Segment Start: Record excerpts
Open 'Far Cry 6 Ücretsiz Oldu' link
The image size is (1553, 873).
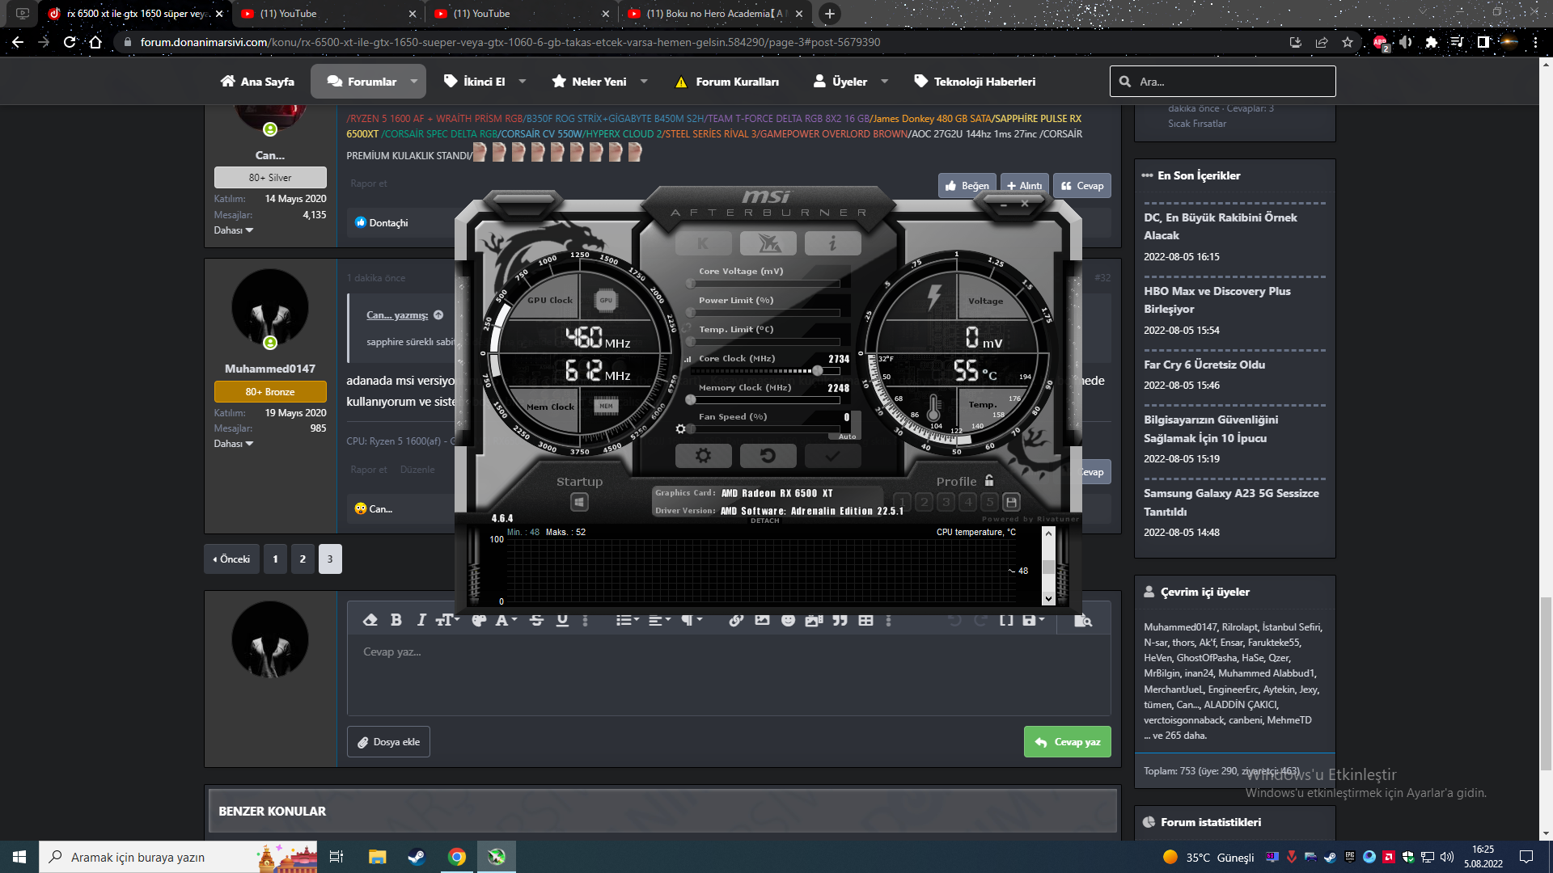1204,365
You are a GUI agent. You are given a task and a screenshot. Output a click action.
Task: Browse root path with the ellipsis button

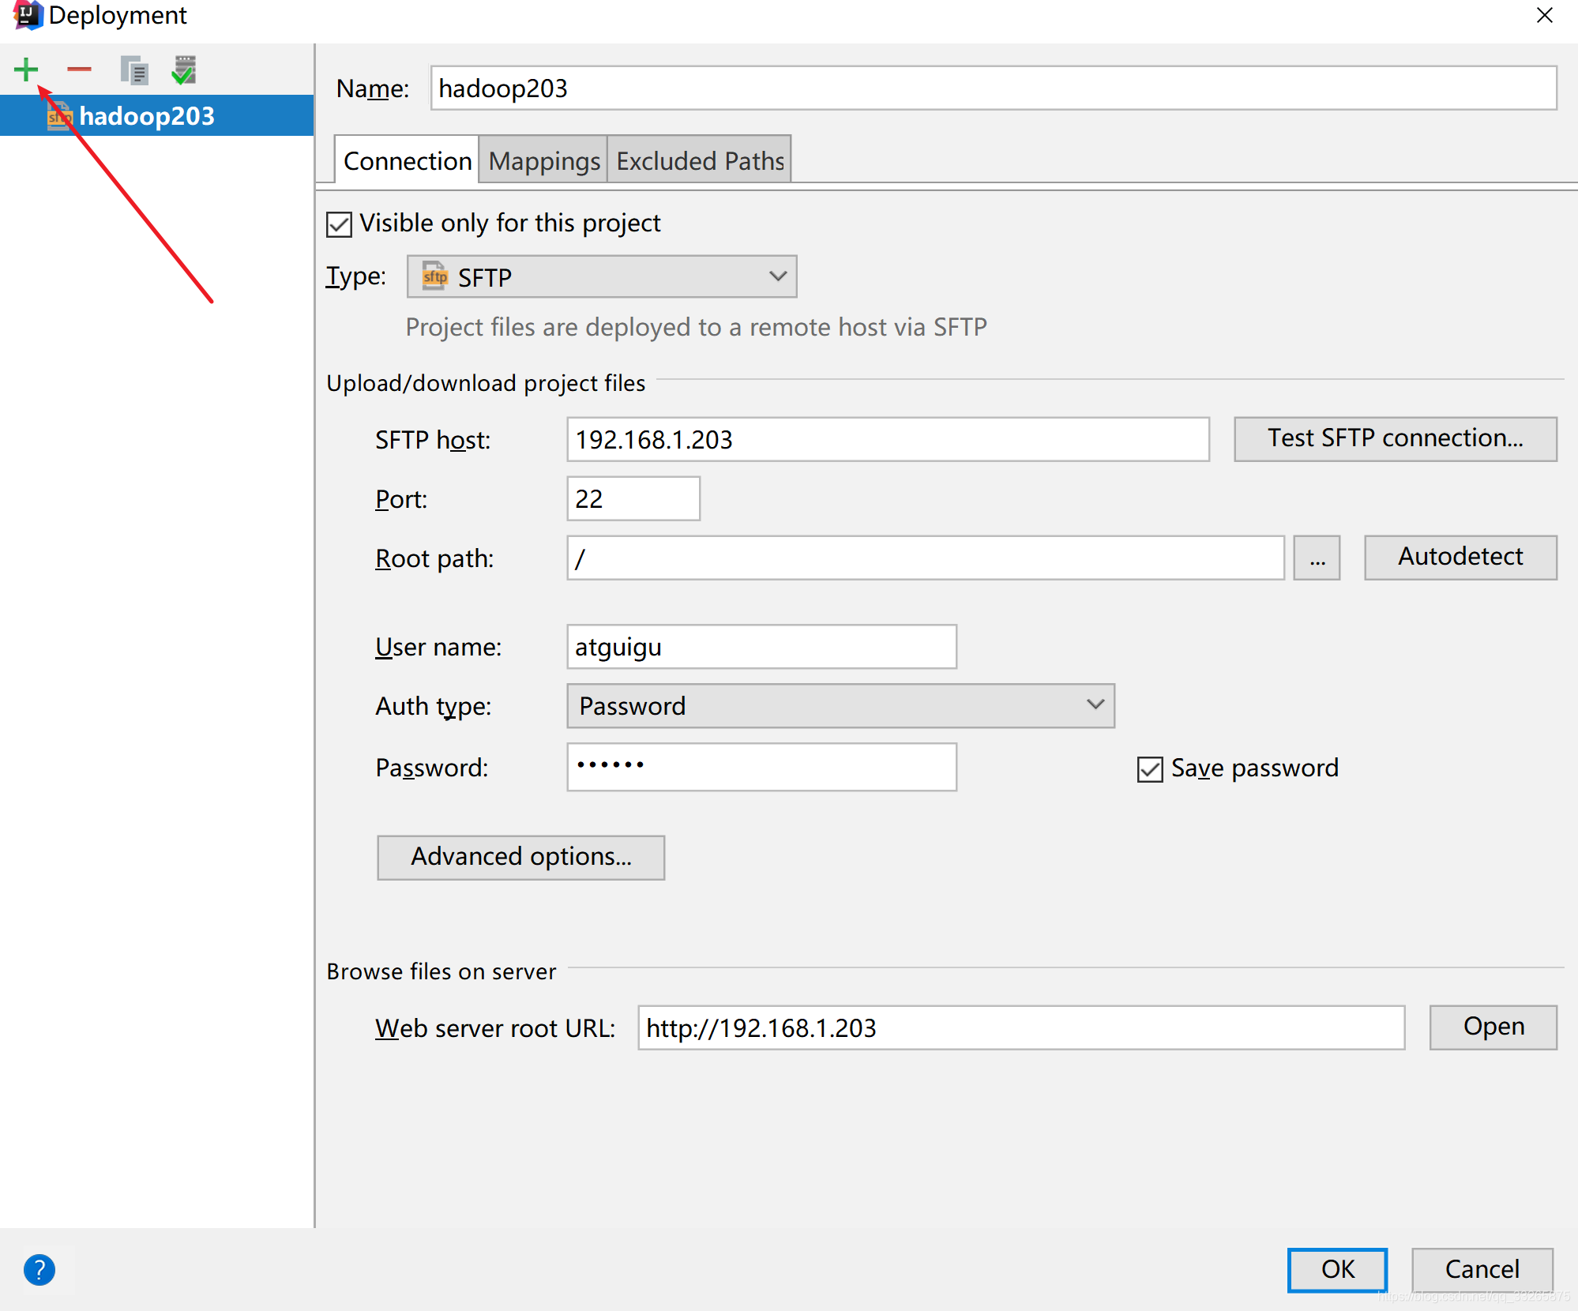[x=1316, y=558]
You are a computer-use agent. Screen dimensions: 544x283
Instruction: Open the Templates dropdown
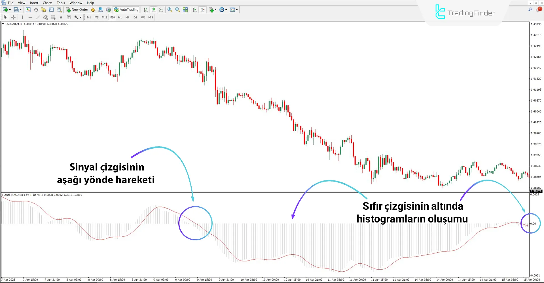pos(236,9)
Segment End: Record excerpts
* [Directions for this task] Exact copy, no pictures: reproduce every entry shown above.

* [Your solution]
Open 'Far Cry 6 Ücretsiz Oldu' link
The image size is (1553, 873).
1204,365
You are a GUI agent. You are given a task and a screenshot. Output a click action.
Task: Browse root path with the ellipsis button

[x=1316, y=558]
You are a computer-use agent. Screen dimensions: 544x283
Instruction: Open the Templates dropdown
pos(236,9)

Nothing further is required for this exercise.